= Stored dataset items =
=======

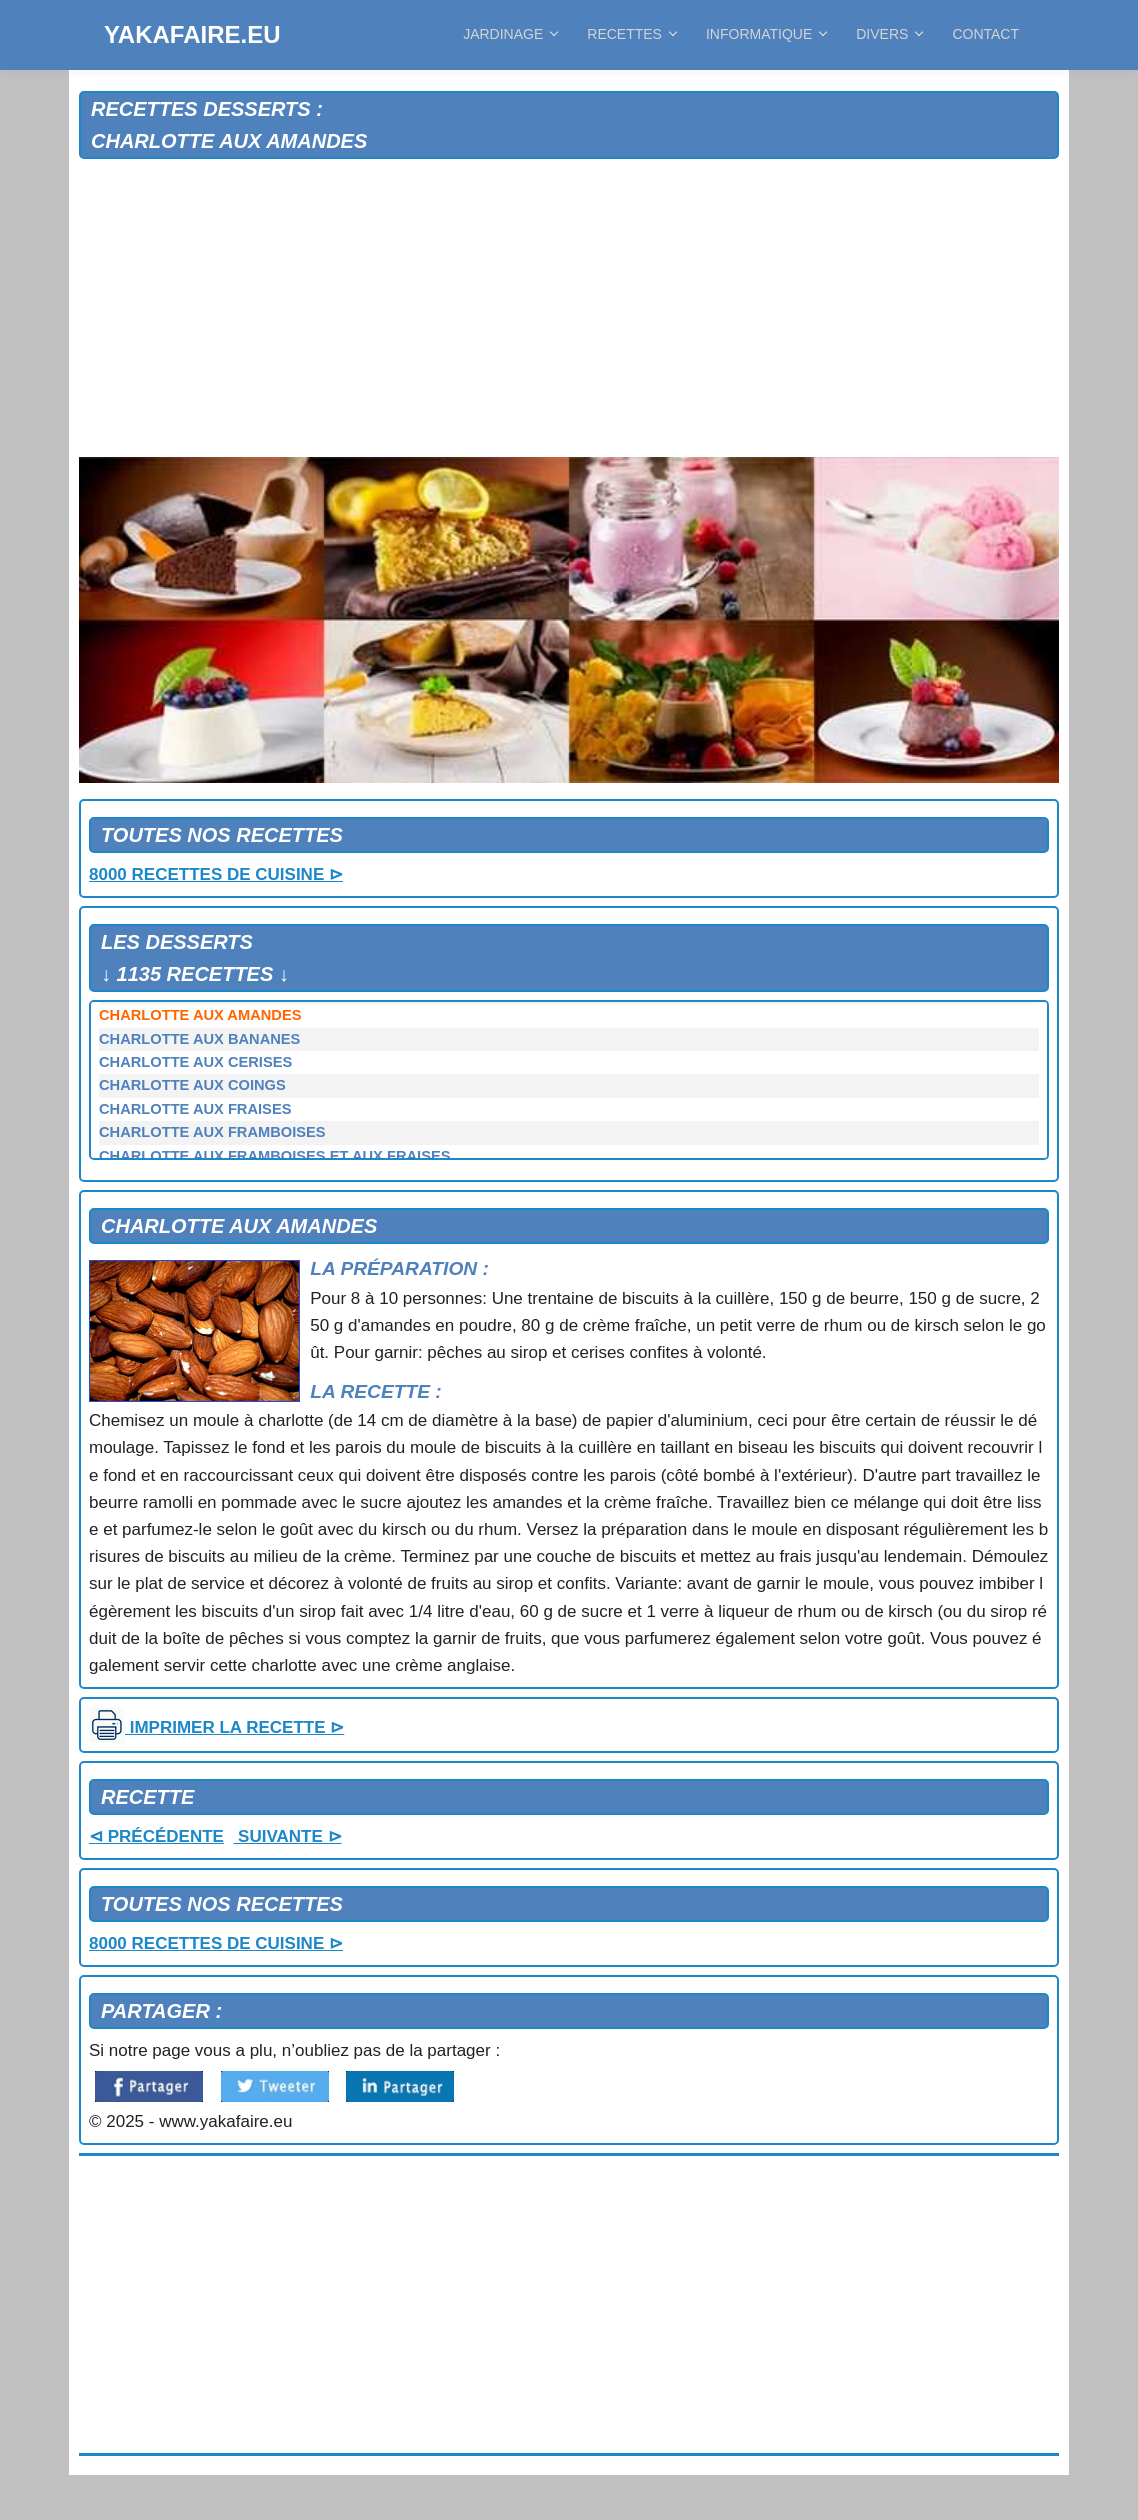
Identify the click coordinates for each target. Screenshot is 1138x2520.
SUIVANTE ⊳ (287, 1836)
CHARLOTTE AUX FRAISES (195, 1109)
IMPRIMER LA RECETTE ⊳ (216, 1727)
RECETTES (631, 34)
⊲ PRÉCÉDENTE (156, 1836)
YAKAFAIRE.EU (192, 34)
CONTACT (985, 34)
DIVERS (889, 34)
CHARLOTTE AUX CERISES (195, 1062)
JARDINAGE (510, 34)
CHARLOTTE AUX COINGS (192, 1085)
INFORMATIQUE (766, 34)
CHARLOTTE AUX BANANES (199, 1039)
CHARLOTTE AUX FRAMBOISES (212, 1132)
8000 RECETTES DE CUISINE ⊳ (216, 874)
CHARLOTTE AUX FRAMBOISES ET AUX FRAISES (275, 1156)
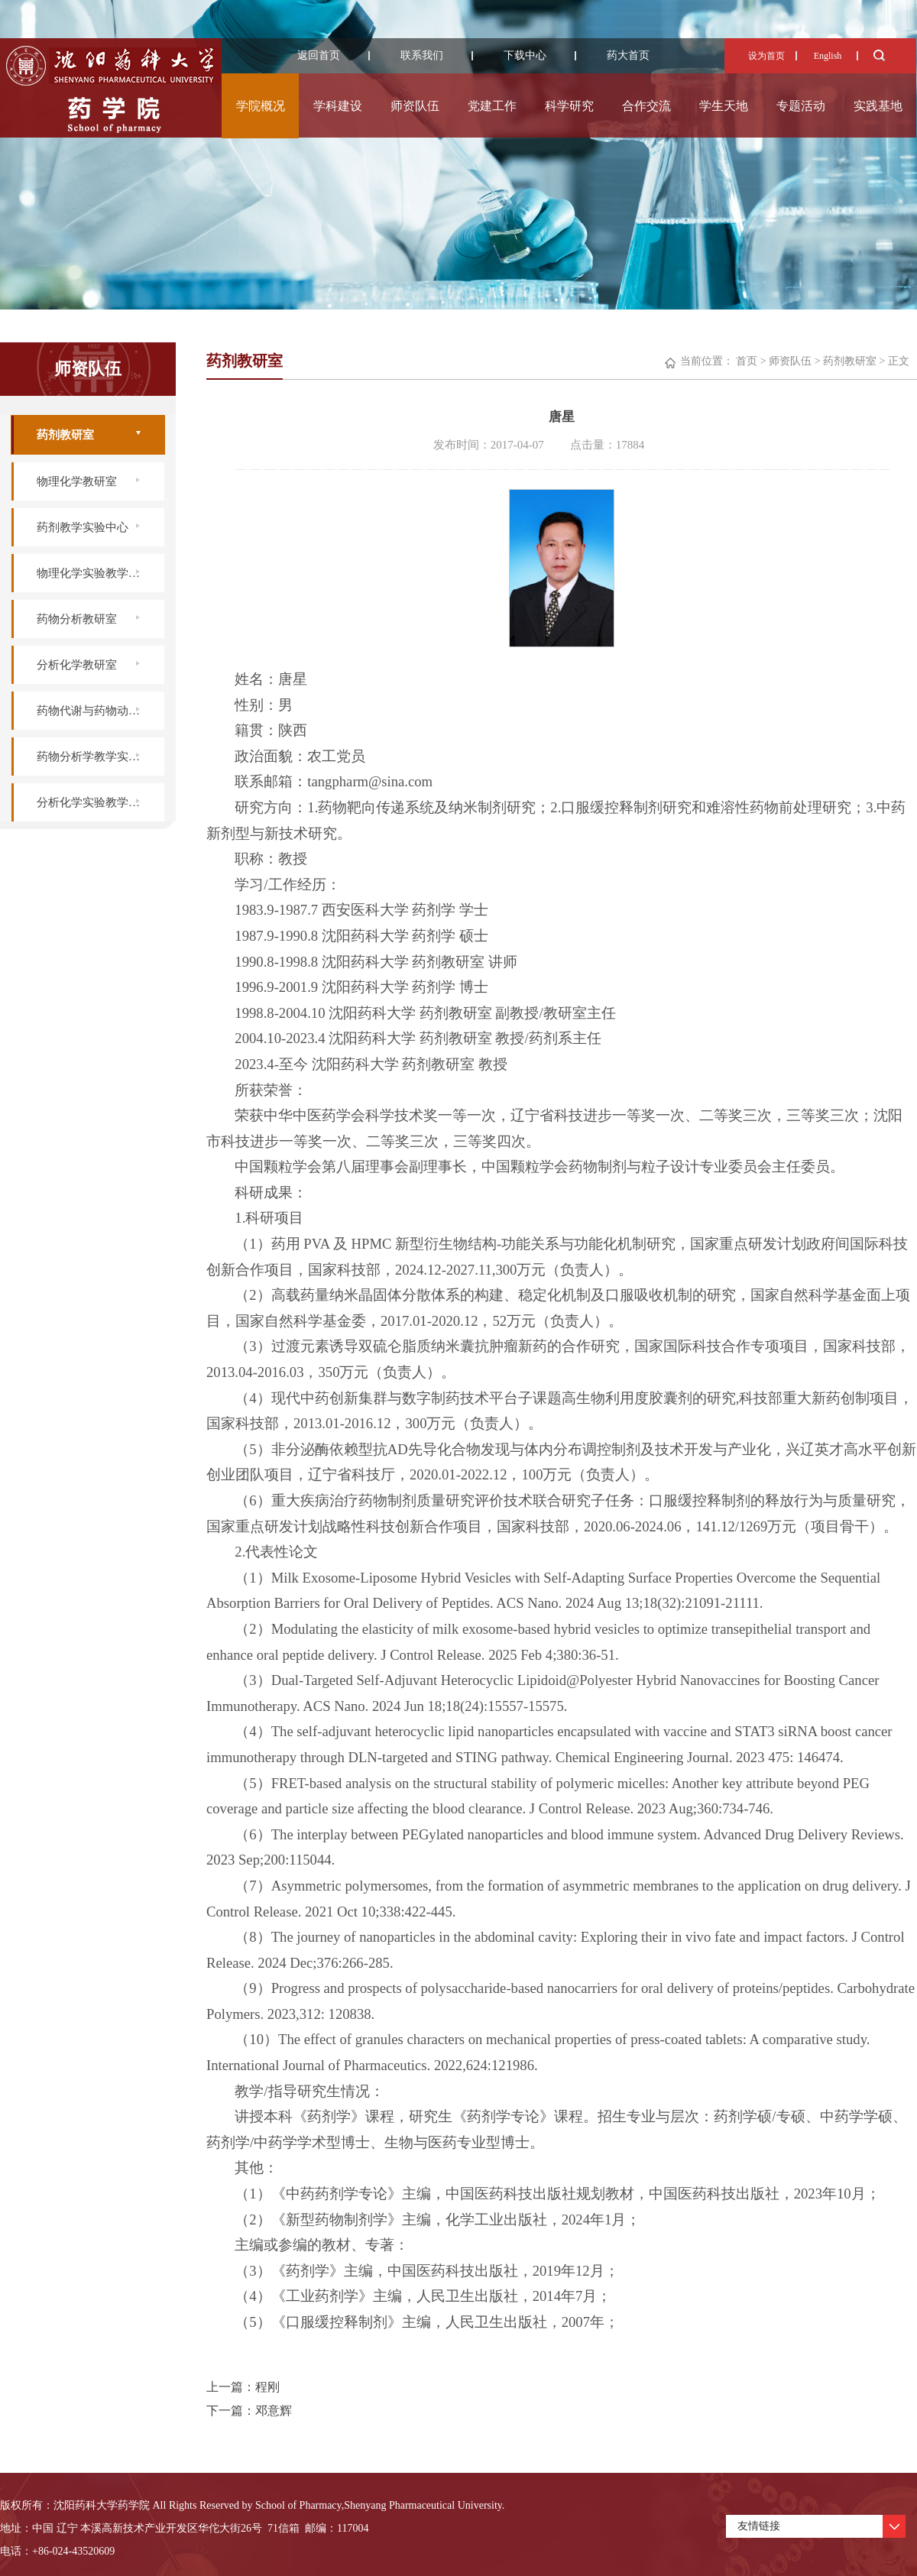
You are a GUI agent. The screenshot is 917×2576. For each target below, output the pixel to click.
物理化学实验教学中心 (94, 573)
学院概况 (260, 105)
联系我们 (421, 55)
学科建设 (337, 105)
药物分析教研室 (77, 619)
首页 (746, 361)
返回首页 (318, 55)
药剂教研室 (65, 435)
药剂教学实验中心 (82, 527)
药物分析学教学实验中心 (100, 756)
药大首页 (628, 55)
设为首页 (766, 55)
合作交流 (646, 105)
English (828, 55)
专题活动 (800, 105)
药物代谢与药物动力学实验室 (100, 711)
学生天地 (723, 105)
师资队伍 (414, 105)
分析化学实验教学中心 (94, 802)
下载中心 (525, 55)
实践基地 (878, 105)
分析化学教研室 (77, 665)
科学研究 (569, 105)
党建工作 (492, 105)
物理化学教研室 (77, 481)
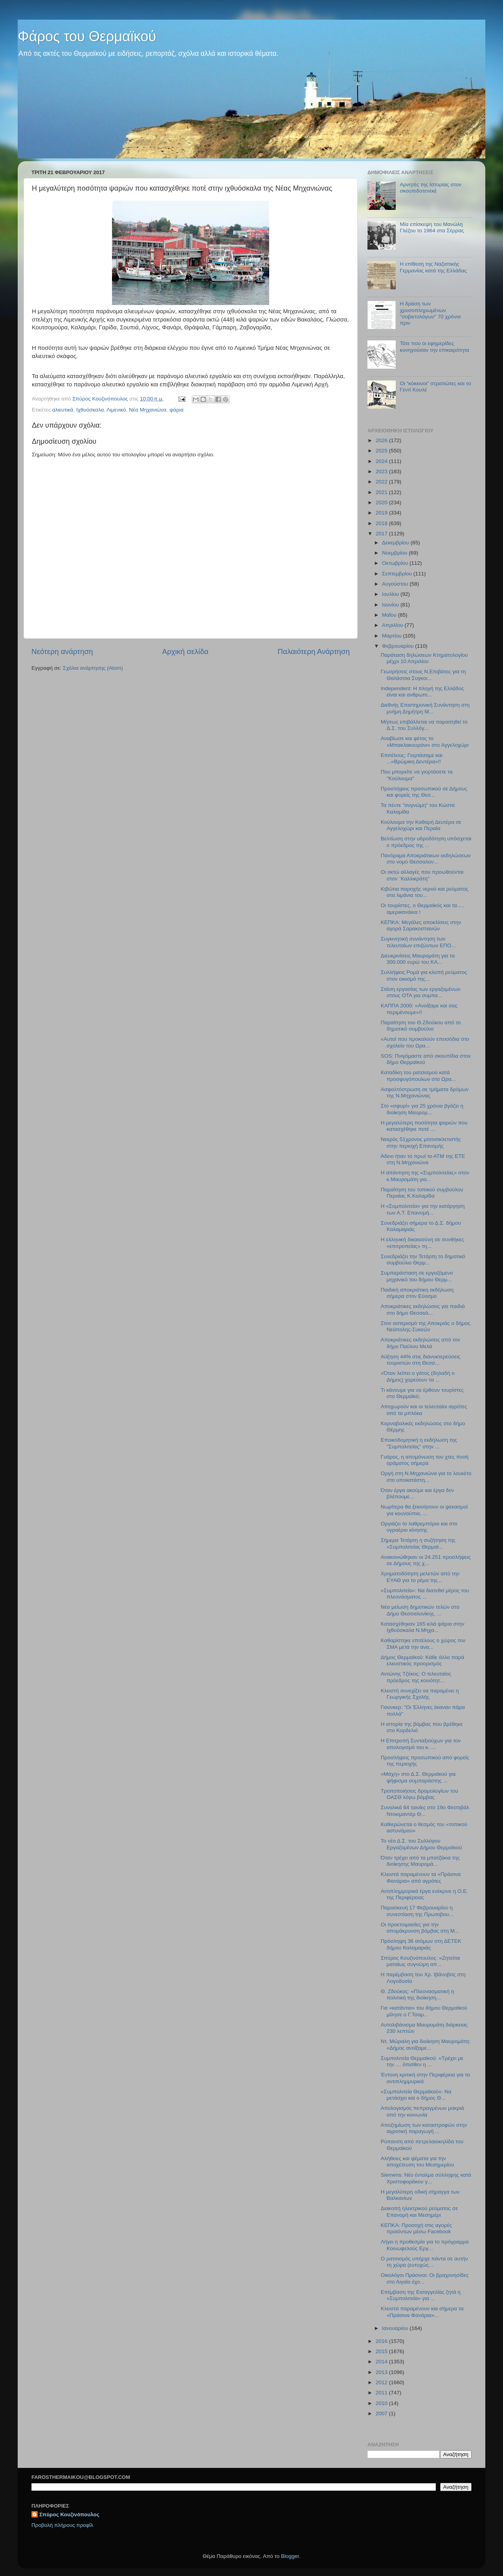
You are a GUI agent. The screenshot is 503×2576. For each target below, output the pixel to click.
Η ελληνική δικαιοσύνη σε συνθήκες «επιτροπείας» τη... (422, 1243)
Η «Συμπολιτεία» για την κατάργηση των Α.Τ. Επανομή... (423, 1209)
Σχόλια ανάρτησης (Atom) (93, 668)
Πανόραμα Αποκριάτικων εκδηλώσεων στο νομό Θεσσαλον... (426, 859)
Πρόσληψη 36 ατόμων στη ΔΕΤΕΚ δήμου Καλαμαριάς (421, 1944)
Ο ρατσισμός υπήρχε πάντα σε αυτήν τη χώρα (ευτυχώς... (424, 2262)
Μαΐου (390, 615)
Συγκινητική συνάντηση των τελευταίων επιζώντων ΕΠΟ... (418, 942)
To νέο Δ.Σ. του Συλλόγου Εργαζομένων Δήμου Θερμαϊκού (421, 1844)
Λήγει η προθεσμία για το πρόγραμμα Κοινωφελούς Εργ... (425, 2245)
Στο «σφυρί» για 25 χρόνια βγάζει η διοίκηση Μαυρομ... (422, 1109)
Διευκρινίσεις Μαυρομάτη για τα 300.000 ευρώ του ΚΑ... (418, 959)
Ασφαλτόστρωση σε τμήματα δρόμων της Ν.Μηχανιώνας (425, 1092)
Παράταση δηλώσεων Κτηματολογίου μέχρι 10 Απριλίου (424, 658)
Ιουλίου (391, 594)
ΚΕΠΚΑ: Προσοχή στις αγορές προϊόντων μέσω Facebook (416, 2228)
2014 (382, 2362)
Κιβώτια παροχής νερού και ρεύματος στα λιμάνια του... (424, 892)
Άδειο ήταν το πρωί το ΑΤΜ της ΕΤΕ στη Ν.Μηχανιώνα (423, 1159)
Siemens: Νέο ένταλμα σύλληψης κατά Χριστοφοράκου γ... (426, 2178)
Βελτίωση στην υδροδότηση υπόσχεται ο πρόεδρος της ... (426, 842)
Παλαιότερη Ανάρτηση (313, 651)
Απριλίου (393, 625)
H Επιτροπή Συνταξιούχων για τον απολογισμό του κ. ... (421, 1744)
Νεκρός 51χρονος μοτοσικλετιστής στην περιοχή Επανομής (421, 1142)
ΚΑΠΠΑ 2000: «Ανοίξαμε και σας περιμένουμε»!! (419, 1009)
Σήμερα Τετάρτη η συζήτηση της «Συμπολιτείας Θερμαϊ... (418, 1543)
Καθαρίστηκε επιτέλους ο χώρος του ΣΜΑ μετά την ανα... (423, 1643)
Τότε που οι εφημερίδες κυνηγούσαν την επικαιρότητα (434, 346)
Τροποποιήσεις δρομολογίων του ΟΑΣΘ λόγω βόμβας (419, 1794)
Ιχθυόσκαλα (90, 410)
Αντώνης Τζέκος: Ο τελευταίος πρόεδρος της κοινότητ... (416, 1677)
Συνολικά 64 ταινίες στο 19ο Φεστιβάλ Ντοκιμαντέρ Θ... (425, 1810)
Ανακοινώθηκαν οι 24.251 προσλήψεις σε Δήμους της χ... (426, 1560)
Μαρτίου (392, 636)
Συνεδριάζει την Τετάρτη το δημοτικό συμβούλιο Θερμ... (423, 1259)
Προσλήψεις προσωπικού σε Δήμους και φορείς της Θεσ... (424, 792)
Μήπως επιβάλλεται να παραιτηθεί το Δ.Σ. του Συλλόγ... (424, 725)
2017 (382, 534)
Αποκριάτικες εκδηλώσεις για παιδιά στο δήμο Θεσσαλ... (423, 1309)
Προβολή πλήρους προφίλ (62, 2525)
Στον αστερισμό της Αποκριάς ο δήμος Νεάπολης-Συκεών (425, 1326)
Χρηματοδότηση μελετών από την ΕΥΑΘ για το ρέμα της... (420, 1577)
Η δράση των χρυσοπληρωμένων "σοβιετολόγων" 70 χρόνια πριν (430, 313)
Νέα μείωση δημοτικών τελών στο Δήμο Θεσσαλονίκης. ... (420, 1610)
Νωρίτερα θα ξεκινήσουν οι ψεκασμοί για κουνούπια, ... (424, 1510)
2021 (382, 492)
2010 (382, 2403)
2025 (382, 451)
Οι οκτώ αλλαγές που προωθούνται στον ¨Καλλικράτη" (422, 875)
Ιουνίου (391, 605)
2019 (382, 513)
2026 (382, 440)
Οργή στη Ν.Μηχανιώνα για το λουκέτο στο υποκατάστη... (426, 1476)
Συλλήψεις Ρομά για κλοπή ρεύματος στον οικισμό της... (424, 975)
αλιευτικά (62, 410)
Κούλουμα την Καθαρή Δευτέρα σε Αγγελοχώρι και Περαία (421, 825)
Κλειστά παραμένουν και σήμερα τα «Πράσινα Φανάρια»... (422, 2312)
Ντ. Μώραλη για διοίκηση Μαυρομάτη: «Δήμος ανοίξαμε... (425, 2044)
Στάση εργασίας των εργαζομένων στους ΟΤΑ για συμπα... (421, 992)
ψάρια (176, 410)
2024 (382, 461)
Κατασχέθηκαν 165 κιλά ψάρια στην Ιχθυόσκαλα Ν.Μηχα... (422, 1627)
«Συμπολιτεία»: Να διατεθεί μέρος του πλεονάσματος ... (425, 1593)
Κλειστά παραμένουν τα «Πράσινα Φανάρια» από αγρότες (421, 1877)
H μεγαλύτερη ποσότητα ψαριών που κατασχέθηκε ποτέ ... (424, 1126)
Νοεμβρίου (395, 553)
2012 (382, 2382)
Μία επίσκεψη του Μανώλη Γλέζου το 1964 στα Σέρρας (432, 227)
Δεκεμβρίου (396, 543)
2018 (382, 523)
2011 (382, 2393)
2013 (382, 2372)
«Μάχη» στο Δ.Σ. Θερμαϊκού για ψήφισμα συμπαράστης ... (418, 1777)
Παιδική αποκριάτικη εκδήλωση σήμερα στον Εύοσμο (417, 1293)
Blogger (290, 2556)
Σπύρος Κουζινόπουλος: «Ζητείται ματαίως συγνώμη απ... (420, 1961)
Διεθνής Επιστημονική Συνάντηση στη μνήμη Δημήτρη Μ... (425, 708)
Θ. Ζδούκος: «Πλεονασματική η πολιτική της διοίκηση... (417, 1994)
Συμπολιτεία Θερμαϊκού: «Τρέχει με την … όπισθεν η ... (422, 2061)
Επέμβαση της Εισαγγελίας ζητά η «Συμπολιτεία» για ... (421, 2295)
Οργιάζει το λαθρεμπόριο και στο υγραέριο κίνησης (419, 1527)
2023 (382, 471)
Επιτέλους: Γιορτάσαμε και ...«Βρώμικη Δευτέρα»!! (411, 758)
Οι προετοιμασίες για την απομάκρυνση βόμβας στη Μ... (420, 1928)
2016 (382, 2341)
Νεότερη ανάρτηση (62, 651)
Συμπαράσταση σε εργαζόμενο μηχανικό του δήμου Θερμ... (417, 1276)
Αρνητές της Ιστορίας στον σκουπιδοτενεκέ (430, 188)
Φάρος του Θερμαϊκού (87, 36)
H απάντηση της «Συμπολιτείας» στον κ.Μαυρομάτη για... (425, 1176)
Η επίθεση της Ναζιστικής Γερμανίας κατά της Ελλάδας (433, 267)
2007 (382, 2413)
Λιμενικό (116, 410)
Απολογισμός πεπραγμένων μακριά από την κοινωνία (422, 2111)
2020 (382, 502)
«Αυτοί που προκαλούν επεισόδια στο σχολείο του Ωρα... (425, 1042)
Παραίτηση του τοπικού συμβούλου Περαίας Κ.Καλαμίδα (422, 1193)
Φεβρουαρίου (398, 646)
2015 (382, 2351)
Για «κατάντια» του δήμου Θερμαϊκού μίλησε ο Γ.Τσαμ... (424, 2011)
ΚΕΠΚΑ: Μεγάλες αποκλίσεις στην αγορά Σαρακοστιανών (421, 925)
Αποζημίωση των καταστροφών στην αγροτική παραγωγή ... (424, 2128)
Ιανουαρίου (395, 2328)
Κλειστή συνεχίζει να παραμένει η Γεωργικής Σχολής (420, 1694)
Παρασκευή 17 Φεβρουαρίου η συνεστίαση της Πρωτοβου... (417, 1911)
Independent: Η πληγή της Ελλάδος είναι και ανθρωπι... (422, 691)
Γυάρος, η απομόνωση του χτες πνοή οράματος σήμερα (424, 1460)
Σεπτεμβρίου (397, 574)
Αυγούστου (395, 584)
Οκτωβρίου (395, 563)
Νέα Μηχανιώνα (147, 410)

=======

= Given problem =
Please reproduce, without any changes, the part of the material that opens at its start and closes with the line containing "DIVERS (889, 34)", both ends included. Leave the pictures out of your answer.

= Result of this task =
Identify the click coordinates for each target. Screenshot is 1138x2520.
SUIVANTE ⊳ (287, 1836)
CHARLOTTE AUX FRAISES (195, 1109)
IMPRIMER LA RECETTE ⊳ (216, 1727)
RECETTES (631, 34)
⊲ PRÉCÉDENTE (156, 1836)
YAKAFAIRE.EU (192, 34)
CONTACT (985, 34)
DIVERS (889, 34)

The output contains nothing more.